▸ **What to produce**: Lines from the line with "Given: Cancel the form using the 取消 link" to the line with "This screenshot has height=890, width=835." in the entries below, and only those, must be output exactly, with both ends included.

▸ **Supplied records**:
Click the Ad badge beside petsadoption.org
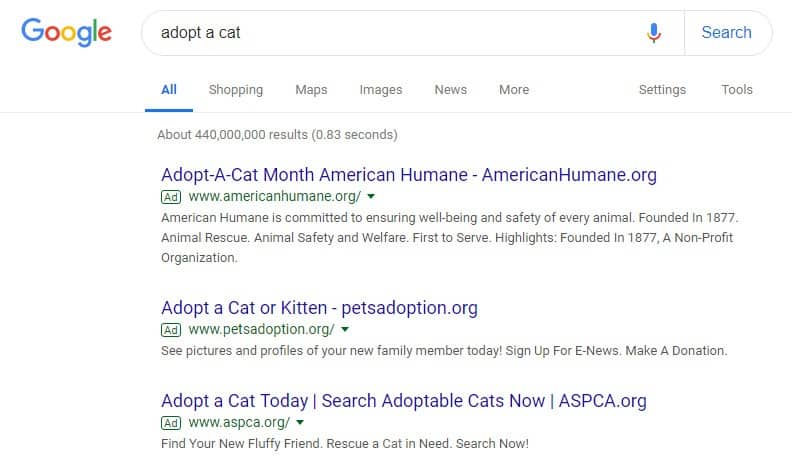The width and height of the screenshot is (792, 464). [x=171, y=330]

---

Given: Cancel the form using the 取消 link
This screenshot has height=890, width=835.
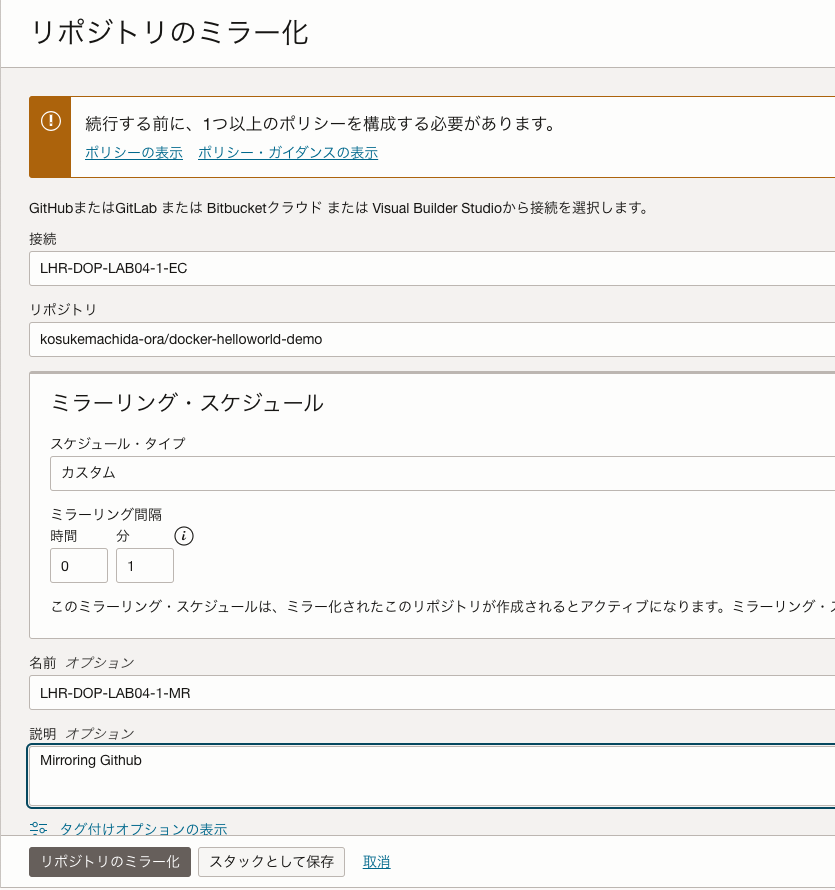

--

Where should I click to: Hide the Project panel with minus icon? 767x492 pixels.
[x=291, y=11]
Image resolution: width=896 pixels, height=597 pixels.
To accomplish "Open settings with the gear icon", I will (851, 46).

▸ **Answer below**:
Given: Cancel the form using the 取消 link
This screenshot has height=890, width=835.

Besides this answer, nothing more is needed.